BlazeFace is a fast, light-weight face detector from Google Research. Read more, Paper on arXiv
A pretrained model is available as part of Google's MediaPipe framework.
Besides a bounding box, BlazeFace also predicts 6 keypoints for face landmarks (2x eyes, 2x ears, nose, mouth).
Because BlazeFace is designed for use on mobile devices, the pretrained model is in TFLite format. However, I wanted to use it in CoreML and not TensorFlow.
NOTE: The MediaPipe model is slightly different from the model described in the BlazeFace paper. It uses depthwise convolutions with a 3x3 kernel, not 5x5. And it only uses "single" BlazeBlocks, not "double" ones.
The BlazePaper paper mentions that there are two versions of the model, one for the front-facing camera and one for the back-facing camera. This repo includes only the frontal camera model, as that is the only one I was able to find an official trained version for. The difference between the two models is the dataset they were trained on. As the paper says,
For the frontal camera model, only faces that occupy more than 20% of the image area were considered due to the intended use case (the threshold for the rear-facing camera model was 5%).

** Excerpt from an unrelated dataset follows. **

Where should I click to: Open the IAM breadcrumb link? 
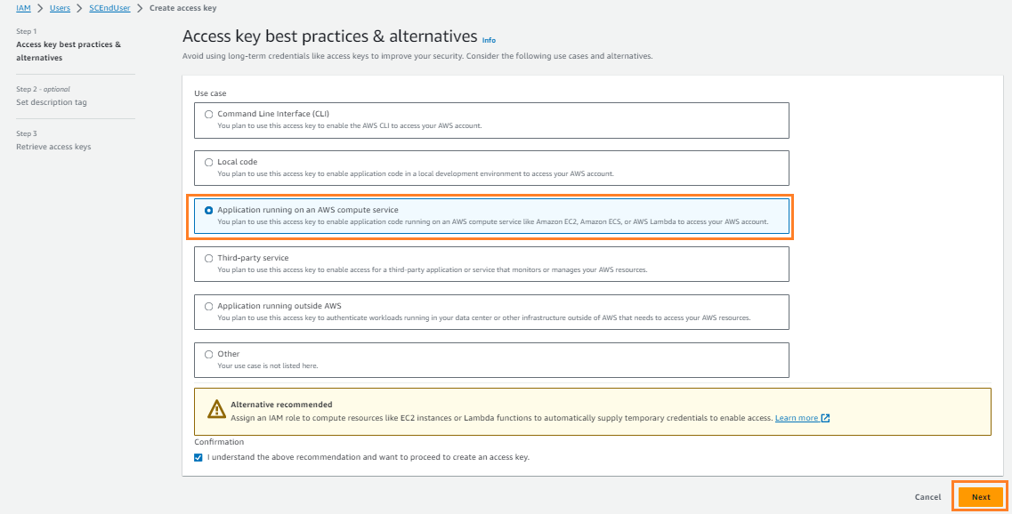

This means the included model will not be able to detect faces that are relatively small. It's really intended for selfies, not for general-purpose face detection.
Essential ML files:
-
ML/blazeface.py: defines the
BlazeFace
class that does all the work -
ML/blazeface.pth: the weights for the trained model
-
ML/anchors.npy: lookup table with anchor boxes
ML Notebooks:
-
ML/GenAnchors.ipynb: creates anchor boxes and saves them as a binary file (ML/anchors.npy)
-
ML/Convert2PyTorch.ipynb: loads the weights from the TFLite model and converts them to PyTorch format (ML/blazeface.pth)
-
ML/InferencePyTorch.ipynb: shows how to use the
BlazeFace
class to make face detections -
ML/coremlconv.py: loads the weights from the PyTorch model and converts them to CoreML format
iOS CoreML App
- App/
Each face detection has 1 SIMD16 vector and 1 Float number consisting of landmarks(16 numbers) and confidence(1 number):
-
The first 8 numbers in landmarks describe:
bounding_box_xmin
bounding_box_xmax
right_eye_x
left_eye_x
nose_x
mouth_x
right_ear_x
left_ear_x
-
The last 8 numbers in landmarks describe:
bounding_box_ymin
bounding_box_ymax
right_eye_y
left_eye_y
nose_y
mouth_y
right_ear_y
left_ear_y
-
These are normalized coordinates (between 0 and 1).
-
SIMD16 is used for faster vector scaling.
-
The final number is the confidence score that this detection really is a face.
Each face detection is a PyTorch Tensor
consisting of 17 numbers:
-
The first 4 numbers describe the bounding box corners:
ymin, xmin, ymax, xmax
- These are normalized coordinates (between 0 and 1).
-
The next 12 numbers are the x,y-coordinates of the 6 facial landmark keypoints:
right_eye_x, right_eye_y
left_eye_x, left_eye_y
nose_x, nose_y
mouth_x, mouth_y
right_ear_x, right_ear_y
left_ear_x, left_ear_y
- Tip: these labeled as seen from the perspective of the person, so their right is your left.
-
The final number is the confidence score that this detection really is a face.
Included for testing are the following images:
-
ML/1face.png. Fei Fei Li by ITU Pictures, CC BY 2.0
-
ML/3faces.png. Geoffrey Hinton, Yoshua Bengio, Yann Lecun. Found at AIBuilders
-
ML/4faces.png from Andrew Ng’s Facebook page / KDnuggets
These images were scaled down to 128x128 pixels as that is the expected input size of the model.